Foto: Margarida Neide/ A Tarde

Zulu Araújo

De Cáli, Colômbia

Foto: Margarida Neide/ A Tarde

Há uma semana estou na Colômbia, mais precisamente na cidade de Cáli, localizada no Pacífico Sul colombiano, uma região muito parecida com o Nordeste brasileiro, notadamente com a Bahia. Cáli é uma cidade fortemente influenciada pela cultura de origem negra. Com uma população aproximada de três milhões de pessoas, da qual 65% são afros descendentes, Cáli convive com problemas muito semelhantes a Salvador: pobreza, violência e uma intensa atividade cultural. Minha presença por estas bandas deve-se ao convite que recebi da Secretaria de Cultura da cidade e da Fundação Ácua, uma instituição vinculada ao sistema ONU (Fundo Interamericano de Desenvolvimento Agrícola – FIDA) e que realiza um importante trabalho de fortalecimento de instituições afro-colombianas, em especial àquelas que trabalham com as comunidades rurais, a exemplo dos quilombos no Brasil, promovendo o desenvolvimento sustentável, estimulando a cultura e combatendo o racismo.

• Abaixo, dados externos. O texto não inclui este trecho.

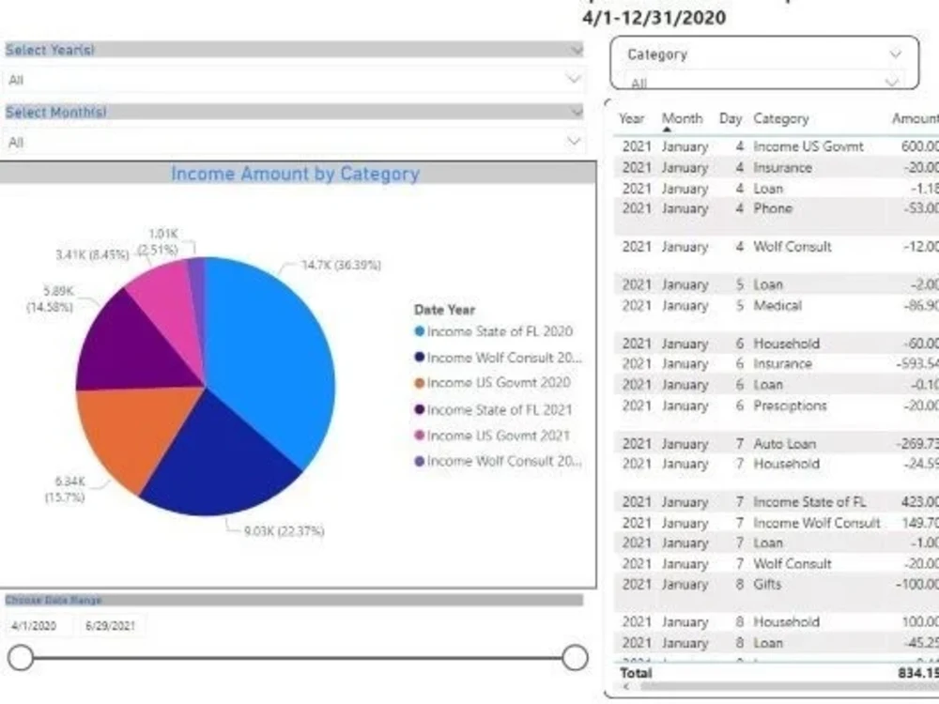939x704 pixels.
Task: Click the left date range slider handle
Action: point(21,659)

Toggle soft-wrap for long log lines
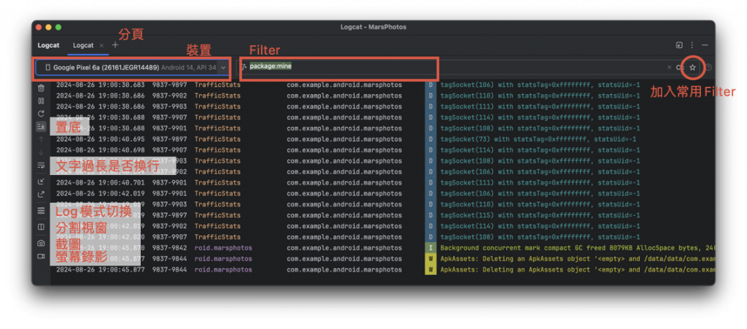click(x=41, y=165)
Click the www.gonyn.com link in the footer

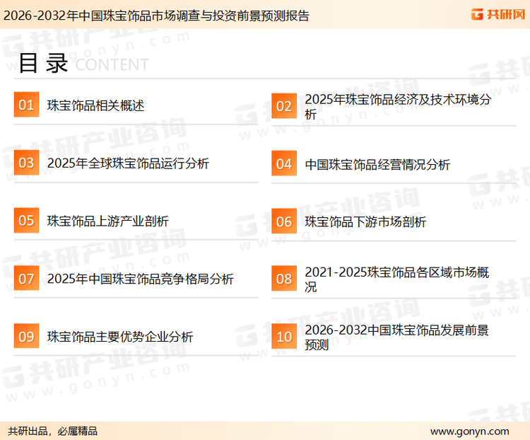point(469,431)
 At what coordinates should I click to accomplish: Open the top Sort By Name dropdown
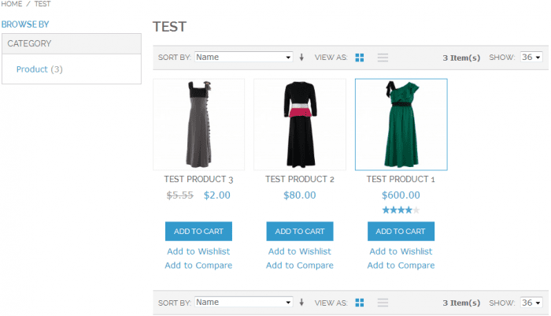(x=243, y=58)
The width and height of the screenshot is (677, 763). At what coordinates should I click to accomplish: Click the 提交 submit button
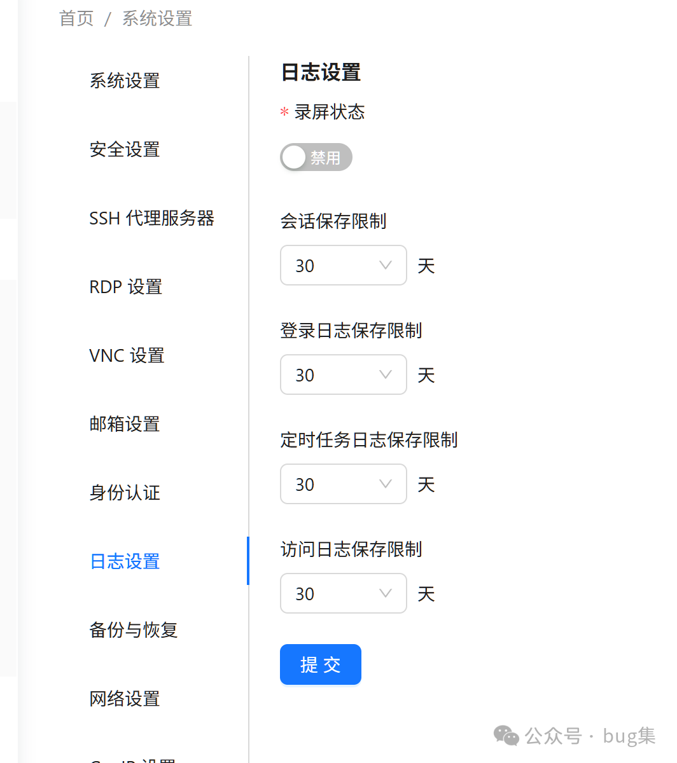click(x=321, y=664)
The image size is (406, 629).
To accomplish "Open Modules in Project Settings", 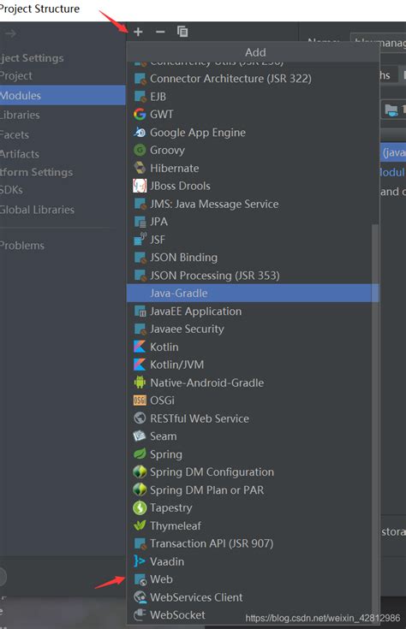I will coord(63,96).
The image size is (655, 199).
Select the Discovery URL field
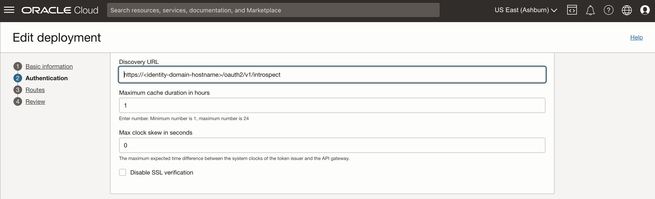332,75
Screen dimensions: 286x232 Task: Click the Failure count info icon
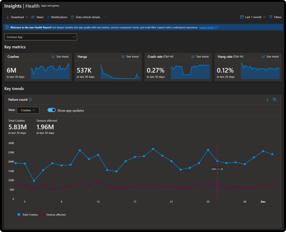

A razão do convite é o Festival Petrônio Alvarez, no qual divido a condição de jurado com músicos, intelectuais e estudiosos da música afro-colombiana de várias partes do país e da América Latina. O Festival, um dos mais importantes eventos do calendário cultural da região e do país, envolve intensamente a todos durante uma semana. É como se fosse o nosso período carnavalesco, onde a população local e em particular a juventude reúnem-se para celebrar o bem maior da humanidade que é a cultura. Este ano o tema do Festival é a Marimba – instrumento de origem africana, que acaba de ser registrado como Patrimônio Cultural da Humanidade, na última reunião realizada pela Unesco no Quênia. É impressionante a força deste instrumento na cultura latina. Tão forte que tanto a Igreja Católica quanto as Evangélicas vem fazendo um intenso processo de evangelização na região para combater a sua importância, com o discurso de sempre – é um instrumento demoníaco.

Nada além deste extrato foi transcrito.